Gelegentlich habe ich in den vergangenen Monaten Mail von anderen GRAVIS-Kunden erhalten, denen ähnliches widerfahren ist wie mir. Mein Blog wird also gelesen – leider in diesen Fällen erst, wenn es schon zu spät ist. Ich hoffe ja, dass die Veröffentlichung meiner Erfahrungen andere potentielle GRAVIS-Kunden vor Schaden bewahrt ... also mailt ruhig mal, wie dieser Blog Eure Entscheidungsfindung beeinflusst hat.

Ich selbst habe inzwischen zusätzlich einen iMac gekauft – natürlich nicht bei GRAVIS. Statt dem Verunsicherungspaket von GRAVIS habe ich mich diesmal für Apple Care entschieden.

28.12.2010

Schon seit einiger Zeit funktioniert bei unserem MacBook Pro die Tastaturbeleuchtung nicht mehr richtig.
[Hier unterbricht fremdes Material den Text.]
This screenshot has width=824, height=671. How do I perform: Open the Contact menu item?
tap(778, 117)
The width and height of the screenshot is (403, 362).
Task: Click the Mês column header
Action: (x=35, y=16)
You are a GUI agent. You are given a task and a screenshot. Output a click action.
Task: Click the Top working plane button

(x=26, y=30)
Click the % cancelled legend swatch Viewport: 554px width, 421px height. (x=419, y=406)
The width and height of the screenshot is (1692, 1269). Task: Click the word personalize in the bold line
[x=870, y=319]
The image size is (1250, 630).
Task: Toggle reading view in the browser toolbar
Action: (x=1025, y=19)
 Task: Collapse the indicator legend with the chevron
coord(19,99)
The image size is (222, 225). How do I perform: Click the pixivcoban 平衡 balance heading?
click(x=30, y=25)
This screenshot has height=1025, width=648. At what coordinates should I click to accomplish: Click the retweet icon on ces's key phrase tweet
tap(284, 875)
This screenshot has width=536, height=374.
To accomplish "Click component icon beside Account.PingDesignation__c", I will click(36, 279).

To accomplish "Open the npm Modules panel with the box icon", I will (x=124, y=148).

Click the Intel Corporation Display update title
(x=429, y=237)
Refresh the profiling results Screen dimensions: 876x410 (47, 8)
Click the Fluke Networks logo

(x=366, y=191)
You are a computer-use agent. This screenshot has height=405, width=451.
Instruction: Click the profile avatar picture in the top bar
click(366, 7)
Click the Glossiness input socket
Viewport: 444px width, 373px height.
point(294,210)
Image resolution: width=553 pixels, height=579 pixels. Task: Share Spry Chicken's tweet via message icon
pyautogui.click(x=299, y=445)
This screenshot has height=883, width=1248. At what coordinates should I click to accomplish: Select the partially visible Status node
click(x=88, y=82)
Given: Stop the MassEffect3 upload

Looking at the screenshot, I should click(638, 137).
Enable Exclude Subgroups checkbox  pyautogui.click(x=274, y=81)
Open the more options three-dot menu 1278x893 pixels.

Das SuperDrive brennt die meisten Rohinge nicht mehr und hat sogar gelegentlich beim Lesen von DVDs Probleme. Und die linke Verriegelung für das zugeklappte Display ist auch immer noch defekt. Da die Garantie bald abläuft, muss der Rechner also ein letztes Mal zu GRAVIS nach Stuttgart. Dort gibt es zum ersten Mal ein positive Überraschung: Das Gerät muss nicht – wie bisher bei Reparaturen im Rahmen des GRAVIS Safety Pack Plus (GSPP) – nach Berlin geschickt werden, sondern kann vor Ort repariert werden. Als der GRAVIS-Techniker bei der Annahme die Worte "Überprüfung" und "Flüssigkeit" fallen lässt, werde ich schon wieder nervös...

30.12.2010

Anruf von GRAVIS: Die Reparatur ist fertig. So schnell und unkompliziert kann das also sein – eine ganz neue Erfahrung. Bei der Abholung am gleichen Tag zeigt sich: Tatstatur und SuperDrive wurden ausgetauscht, die Verriegelung nicht: Sie fällt leider nicht unter's GSPP. Man hat aber den Verschluss so nachjustiert, dass er wieder mit geringeren Spaltmaßen schließt. Insgesamt aus meiner Sicht OK.

Wenn das bei GRAVIS immer so wäre – oder man wenigstens bereit wäre, Fehler zuzugeben – dann könnte ich mich mit dem Laden evtl. doch wieder anfreunden. Im Moment fehlt dazu eindeutig eine klare Entschuldigung aus Berlin. GRAVIS in Stuttgart hat seither ohnehin nur als Überbringer schlechter Nachrichten aus Berlin gearbeitet.